Bernier v. Bernier, 2004AP625.

Decision Date15 December 2005
Docket NumberNo. 2004AP625.,2004AP625.
PartiesIn re the Marriage of Michelle Elizabeth BERNIER n/k/a Michelle Elizabeth Vangelos, Petitioner-Respondent, v. Michel Carey BERNIER, Respondent-Appellant.
CourtWisconsin Court of Appeals

On behalf of the respondent-appellant, the cause was submitted on the briefs of Laurie Roman of Haus, Roman and Banks, LLP, Madison.

On behalf of the petitioner-respondent, the cause was submitted on the brief of Daphne Webb and Margit Sandor Kelley of Stafford Rosenbaum LLP, Madison.

Before DYKMAN, DEININGER and HIGGINBOTHAM, JJ.

¶ 1 HIGGINBOTHAM, J

This appeal arises from a circuit court judgment and order dividing equally the guardian ad litem fees and awarding attorney fees in a physical placement enforcement action brought under WIS. STAT. § 767.242 (2003-04).1 Michel Carey Bernier argues the circuit court erred by ordering him to pay fifty percent of the guardian ad litem fees. He claims that, as the prevailing party, he is entitled to recover his share of the guardian ad litem fees as part of "the cost of maintaining an action" under § 767.242(5)(b)1.b.2 Bernier further asserts the circuit court erroneously exercised its discretion when it awarded him less than half the attorney fees he incurred in successfully vindicating his rights under § 767.242.

¶ 2 Because we conclude the clear intent of WIS. STAT. § 767.242(5)(b)1.b. is to make whole prevailing parties seeking judicial enforcement of their physical placement rights and to provide a financial disincentive to custodial parents who interfere with the custodial rights of the other parent, we conclude the circuit court erred by requiring Bernier to pay fifty percent of the guardian ad litem fees. We further conclude the circuit court erroneously exercised its discretion by failing to sufficiently explain the basis for the amount of attorney fees awarded to Bernier. We do conclude, however, that the circuit court properly excluded attorney fees for the seventeen hours spent negotiating a settlement to this case. We therefore affirm in part, reverse in part, and remand for a hearing on the allocation of the guardian ad litem fees, an award of guardian ad litem fees to Bernier, and a determination as to the reasonableness of the attorney fees award in light of this decision.

FACTS

¶ 3 Michelle Vangelos (f/k/a Michelle Bernier) and Bernier were divorced on August 3, 2000. The judgment of divorce incorporated a Partial Marital Settlement Agreement providing that Vangelos could remove the parties' two children from Wisconsin to reside with her in California. The Partial Marital Settlement Agreement also, among other child-related provisions, sets forth Bernier's periods of physical placement.

**Recorded data**.
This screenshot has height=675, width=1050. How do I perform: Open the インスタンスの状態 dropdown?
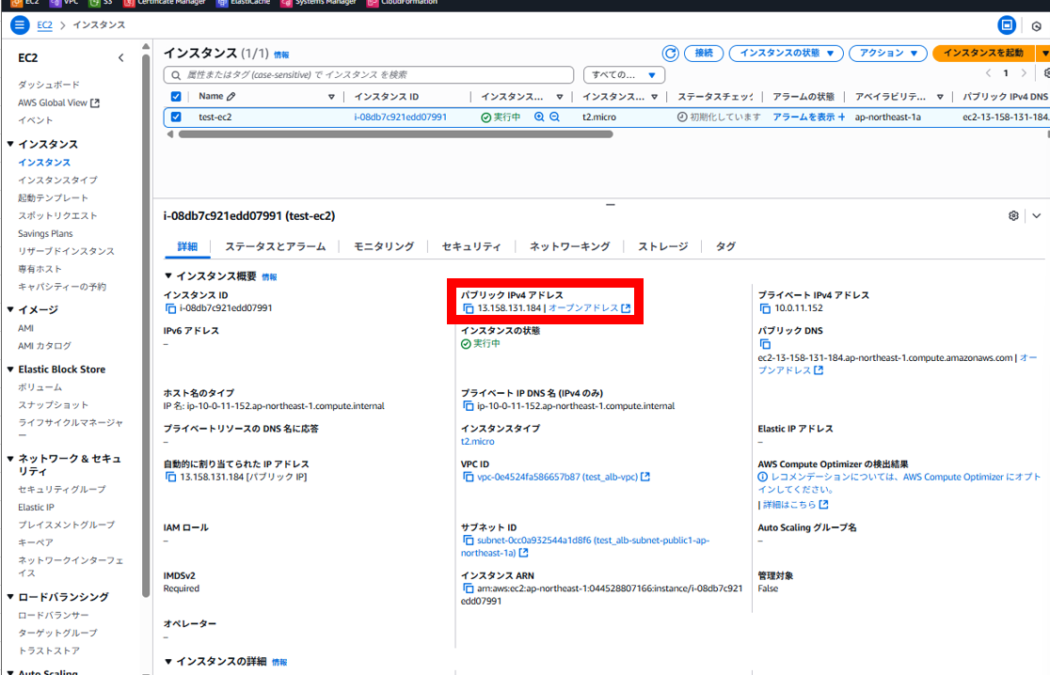pos(786,53)
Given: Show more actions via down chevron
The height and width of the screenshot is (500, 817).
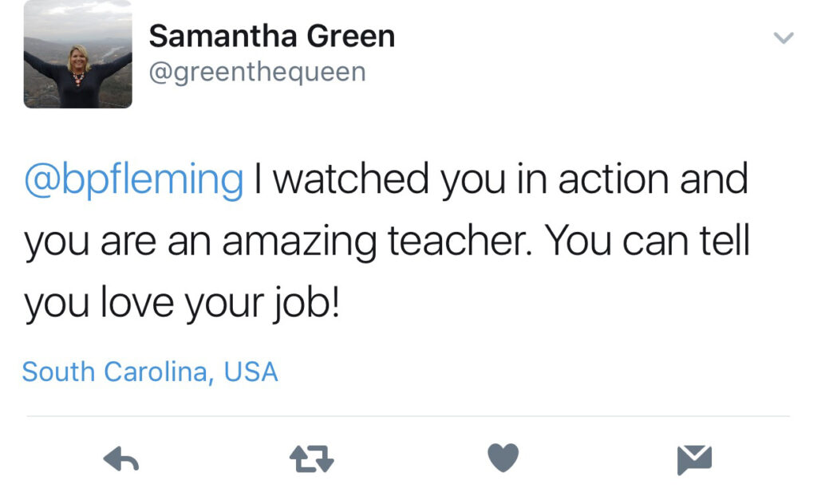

**Exercise tasks**.
a. In the Bernier v. Bernier decision, why did the appeals court conclude that the circuit court erred by requiring Bernier to pay fifty percent of the guardian ad litem fees?
b. Update the part of the Bernier v. Bernier decision that opens with the words containing "On behalf of the petitioner-respondent, the" and closes with "Rosenbaum LLP, Madison.", putting "briefs" in place of "brief".

**In response**.
a. The court read the clear intent of WIS. STAT. § 767.242(5)(b)1.b. as two purposes: to make whole prevailing parties who seek judicial enforcement of their physical placement rights, and to discourage custodial parents financially from interfering with the other parent's custodial rights. Under that reading, requiring Bernier, the prevailing party, to pay half of those fees was error.

b.
On behalf of the petitioner-respondent, the cause was submitted on the briefs of Daphne Webb and Margit Sandor Kelley of Stafford Rosenbaum LLP, Madison.